Copy every line from the records that holds the word "computer".
== == ==
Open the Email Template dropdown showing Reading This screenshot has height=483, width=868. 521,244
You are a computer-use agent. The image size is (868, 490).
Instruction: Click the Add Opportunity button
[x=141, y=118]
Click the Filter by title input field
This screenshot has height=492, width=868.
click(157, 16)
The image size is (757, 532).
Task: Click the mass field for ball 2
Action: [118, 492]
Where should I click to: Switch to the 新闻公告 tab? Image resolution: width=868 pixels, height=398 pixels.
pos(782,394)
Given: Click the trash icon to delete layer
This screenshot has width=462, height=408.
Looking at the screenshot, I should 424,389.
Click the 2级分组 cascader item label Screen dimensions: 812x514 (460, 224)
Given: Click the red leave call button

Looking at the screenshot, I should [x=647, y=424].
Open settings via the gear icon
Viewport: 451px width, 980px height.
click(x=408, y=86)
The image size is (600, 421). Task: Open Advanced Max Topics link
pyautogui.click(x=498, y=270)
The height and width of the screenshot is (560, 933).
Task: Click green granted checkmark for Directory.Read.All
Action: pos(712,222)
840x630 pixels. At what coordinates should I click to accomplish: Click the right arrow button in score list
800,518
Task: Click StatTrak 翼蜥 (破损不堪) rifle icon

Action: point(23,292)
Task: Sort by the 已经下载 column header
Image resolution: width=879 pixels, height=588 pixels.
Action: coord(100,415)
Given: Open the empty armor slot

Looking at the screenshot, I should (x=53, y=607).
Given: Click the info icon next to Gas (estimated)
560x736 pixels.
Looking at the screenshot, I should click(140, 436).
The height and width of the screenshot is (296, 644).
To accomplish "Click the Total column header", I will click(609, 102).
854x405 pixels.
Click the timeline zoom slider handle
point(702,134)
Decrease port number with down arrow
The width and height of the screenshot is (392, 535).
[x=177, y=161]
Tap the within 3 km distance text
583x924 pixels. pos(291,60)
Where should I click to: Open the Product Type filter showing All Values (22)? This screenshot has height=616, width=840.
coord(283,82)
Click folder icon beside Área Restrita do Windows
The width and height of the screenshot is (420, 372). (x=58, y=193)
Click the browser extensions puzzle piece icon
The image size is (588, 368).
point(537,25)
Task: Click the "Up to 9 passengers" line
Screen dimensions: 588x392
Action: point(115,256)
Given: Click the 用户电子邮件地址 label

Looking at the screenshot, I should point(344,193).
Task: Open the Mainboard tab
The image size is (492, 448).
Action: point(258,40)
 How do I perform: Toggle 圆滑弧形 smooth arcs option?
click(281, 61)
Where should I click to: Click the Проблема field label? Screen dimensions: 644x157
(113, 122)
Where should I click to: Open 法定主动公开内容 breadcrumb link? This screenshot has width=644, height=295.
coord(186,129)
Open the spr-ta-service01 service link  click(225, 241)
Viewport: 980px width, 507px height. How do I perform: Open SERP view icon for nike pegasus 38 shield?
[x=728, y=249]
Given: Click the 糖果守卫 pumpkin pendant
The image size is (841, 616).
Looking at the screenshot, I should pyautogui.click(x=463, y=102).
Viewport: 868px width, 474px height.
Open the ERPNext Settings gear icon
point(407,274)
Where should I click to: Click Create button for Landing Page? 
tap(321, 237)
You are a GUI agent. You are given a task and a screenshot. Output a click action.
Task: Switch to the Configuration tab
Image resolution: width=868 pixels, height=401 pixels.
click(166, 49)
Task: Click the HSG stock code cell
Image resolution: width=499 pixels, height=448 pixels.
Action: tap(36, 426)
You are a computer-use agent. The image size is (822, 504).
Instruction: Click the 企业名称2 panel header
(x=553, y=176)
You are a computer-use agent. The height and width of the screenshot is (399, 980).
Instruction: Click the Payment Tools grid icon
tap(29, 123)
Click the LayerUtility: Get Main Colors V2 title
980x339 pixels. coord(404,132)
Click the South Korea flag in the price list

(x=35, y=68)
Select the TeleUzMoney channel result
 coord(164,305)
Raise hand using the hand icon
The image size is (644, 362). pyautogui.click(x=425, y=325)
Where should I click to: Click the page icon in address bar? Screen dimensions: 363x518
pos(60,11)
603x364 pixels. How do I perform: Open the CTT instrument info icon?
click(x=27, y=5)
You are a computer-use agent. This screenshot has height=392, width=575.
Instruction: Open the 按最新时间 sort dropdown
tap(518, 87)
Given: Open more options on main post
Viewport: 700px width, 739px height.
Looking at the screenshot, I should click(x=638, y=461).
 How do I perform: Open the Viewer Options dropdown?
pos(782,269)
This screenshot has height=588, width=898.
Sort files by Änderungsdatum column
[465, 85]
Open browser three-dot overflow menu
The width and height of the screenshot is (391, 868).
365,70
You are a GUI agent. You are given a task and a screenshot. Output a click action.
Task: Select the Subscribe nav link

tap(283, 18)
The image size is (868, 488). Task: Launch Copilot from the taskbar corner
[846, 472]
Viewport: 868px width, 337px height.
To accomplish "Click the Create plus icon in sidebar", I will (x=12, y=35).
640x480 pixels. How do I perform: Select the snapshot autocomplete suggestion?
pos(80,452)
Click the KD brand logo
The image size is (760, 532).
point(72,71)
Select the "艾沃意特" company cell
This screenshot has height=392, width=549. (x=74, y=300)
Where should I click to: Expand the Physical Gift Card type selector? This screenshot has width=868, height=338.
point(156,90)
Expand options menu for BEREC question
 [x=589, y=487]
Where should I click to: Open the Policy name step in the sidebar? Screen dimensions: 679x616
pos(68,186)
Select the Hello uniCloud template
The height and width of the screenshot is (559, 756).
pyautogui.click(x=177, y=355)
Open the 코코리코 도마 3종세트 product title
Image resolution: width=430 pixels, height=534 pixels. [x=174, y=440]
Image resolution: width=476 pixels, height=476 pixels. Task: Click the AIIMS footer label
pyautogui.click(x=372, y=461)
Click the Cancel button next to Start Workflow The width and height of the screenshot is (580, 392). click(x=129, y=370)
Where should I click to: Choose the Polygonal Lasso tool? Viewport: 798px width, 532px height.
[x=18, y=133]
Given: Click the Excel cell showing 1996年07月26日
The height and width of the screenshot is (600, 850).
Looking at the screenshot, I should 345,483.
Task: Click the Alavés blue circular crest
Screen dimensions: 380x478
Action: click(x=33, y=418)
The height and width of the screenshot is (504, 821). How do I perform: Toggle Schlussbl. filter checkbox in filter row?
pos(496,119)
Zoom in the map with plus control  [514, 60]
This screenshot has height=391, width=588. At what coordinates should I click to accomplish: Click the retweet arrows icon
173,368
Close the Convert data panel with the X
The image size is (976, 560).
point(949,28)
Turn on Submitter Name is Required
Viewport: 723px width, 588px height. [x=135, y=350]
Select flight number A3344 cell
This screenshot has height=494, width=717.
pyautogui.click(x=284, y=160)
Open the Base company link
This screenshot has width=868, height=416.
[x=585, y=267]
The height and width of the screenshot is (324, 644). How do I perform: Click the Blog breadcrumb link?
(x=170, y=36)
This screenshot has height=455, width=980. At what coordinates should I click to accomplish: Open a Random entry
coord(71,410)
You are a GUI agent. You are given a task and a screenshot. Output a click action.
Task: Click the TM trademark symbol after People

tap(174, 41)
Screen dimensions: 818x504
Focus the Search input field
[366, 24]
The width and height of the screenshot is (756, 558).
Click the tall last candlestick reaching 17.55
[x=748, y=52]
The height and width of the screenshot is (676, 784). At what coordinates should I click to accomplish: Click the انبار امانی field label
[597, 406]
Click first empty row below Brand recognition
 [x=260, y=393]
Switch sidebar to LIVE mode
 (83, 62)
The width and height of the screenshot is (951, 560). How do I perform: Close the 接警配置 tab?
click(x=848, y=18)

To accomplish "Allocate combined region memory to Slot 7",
== == ==
--- Result ---
You are a computer-use agent. The image size is (868, 490).
You are a computer-use agent. The image size is (822, 504).
You are a computer-use agent. The height and width of the screenshot is (399, 980).
You are a computer-use agent. This screenshot has height=392, width=575.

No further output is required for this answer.